_WHAT TO DO_
Quote the records below word for word, leaving out the pictures.

_INPUT RECORDS_
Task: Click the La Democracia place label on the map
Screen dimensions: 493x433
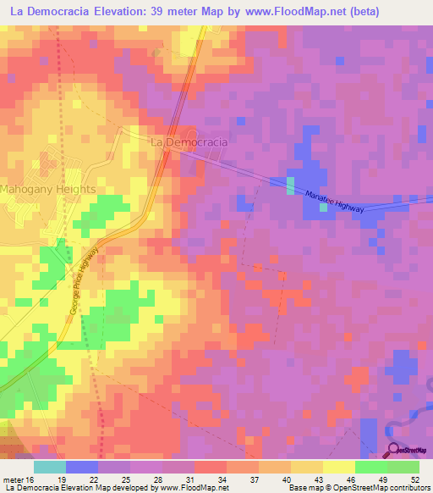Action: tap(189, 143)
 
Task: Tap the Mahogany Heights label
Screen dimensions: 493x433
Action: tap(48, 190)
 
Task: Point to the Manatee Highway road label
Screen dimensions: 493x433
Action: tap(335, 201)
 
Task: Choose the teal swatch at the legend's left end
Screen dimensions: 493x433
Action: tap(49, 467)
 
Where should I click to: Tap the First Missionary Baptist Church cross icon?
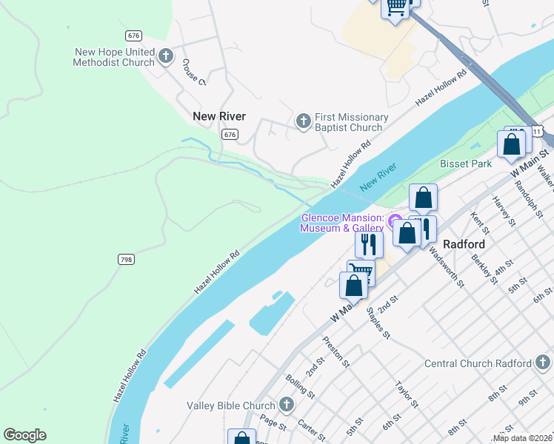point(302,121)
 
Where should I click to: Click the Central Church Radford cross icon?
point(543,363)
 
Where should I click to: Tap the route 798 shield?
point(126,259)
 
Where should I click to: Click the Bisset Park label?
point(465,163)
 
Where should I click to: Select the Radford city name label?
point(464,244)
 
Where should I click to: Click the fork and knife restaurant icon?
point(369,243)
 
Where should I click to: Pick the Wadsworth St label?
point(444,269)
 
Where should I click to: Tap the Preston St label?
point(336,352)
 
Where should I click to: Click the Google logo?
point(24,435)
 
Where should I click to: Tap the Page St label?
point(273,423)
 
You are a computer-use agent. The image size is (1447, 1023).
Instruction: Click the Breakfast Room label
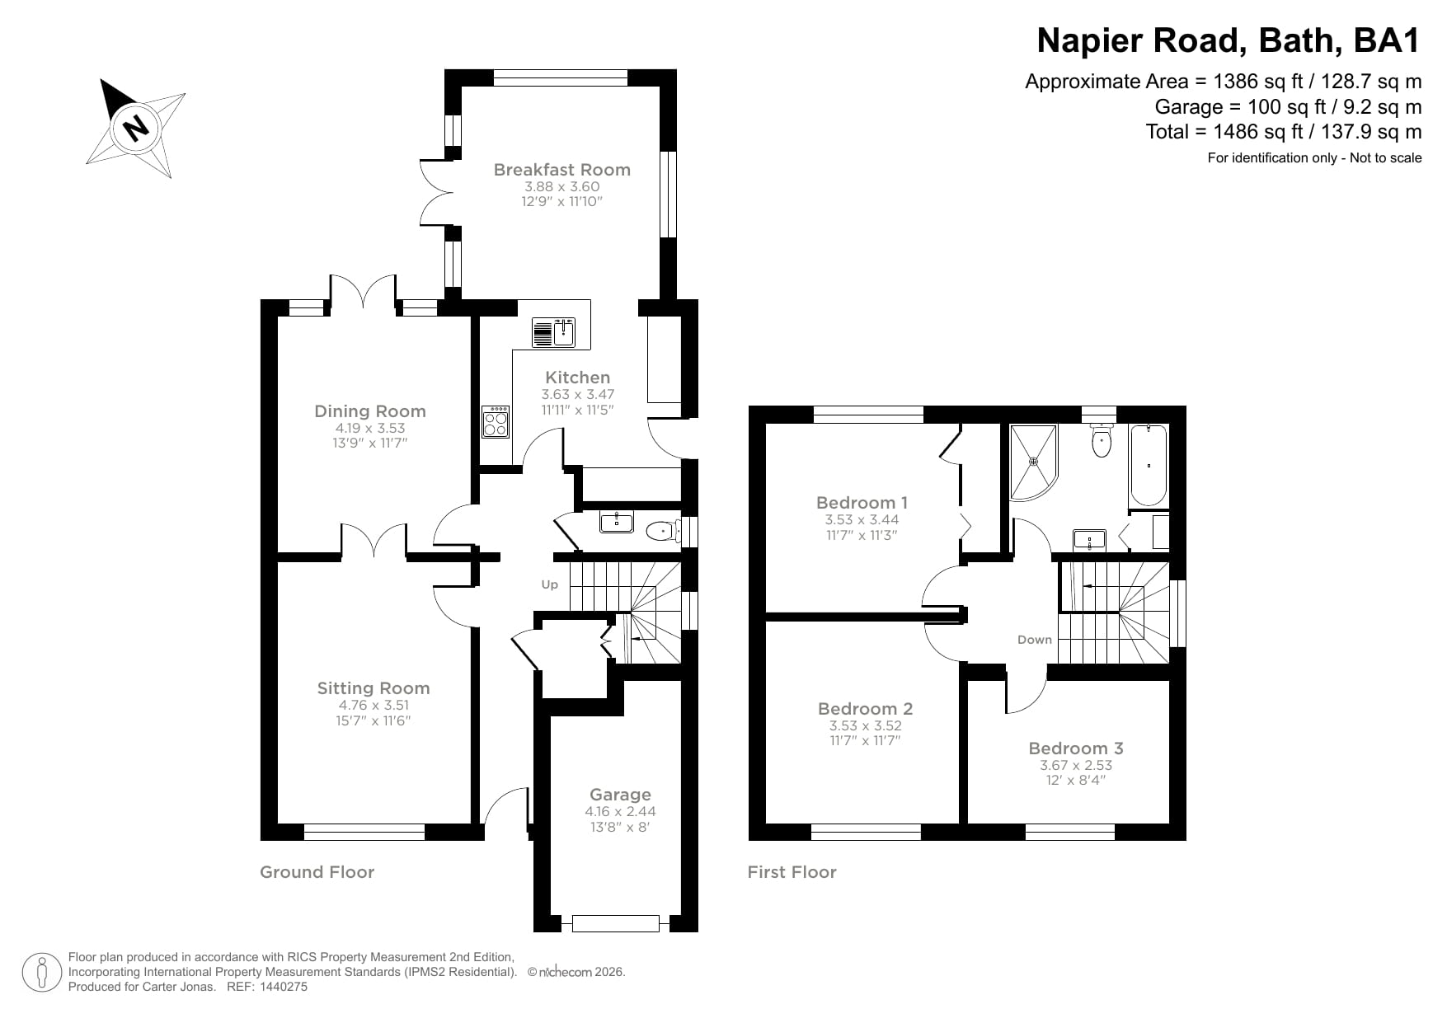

_FULL SOLUTION_
Task: Click the La Democracia place label on the map
Screen dimensions: 493x433
Action: tap(189, 143)
 
Task: Tap the Mahogany Heights label
Screen dimensions: 493x433
Action: tap(48, 190)
 
Task: Point to the Manatee Highway road label
Screen dimensions: 493x433
Action: tap(335, 201)
 
Task: Choose the teal swatch at the legend's left end
Screen dimensions: 493x433
Action: tap(49, 467)
 
Where should I click to: Tap the First Missionary Baptist Church cross icon?
point(302,121)
 
Where should I click to: Click the Central Church Radford cross icon?
point(543,363)
 
Where should I click to: Tap the route 798 shield?
point(126,259)
 
Where should I click to: Click the Bisset Park label?
point(465,163)
 
Where should I click to: Select the Radford city name label?
point(464,244)
 
Where should I click to: Click the fork and knife restaurant icon?
point(369,243)
 
Where should I click to: Pick the Wadsworth St label?
point(444,269)
 
Where should I click to: Tap the Preston St label?
point(336,352)
 
Where should I click to: Click the Google logo?
point(24,435)
 
Where should I click to: Tap the Page St label?
point(273,423)
 
You are a computer-use agent. The image size is (1447, 1023).
Instruction: Click the Breakfast Room label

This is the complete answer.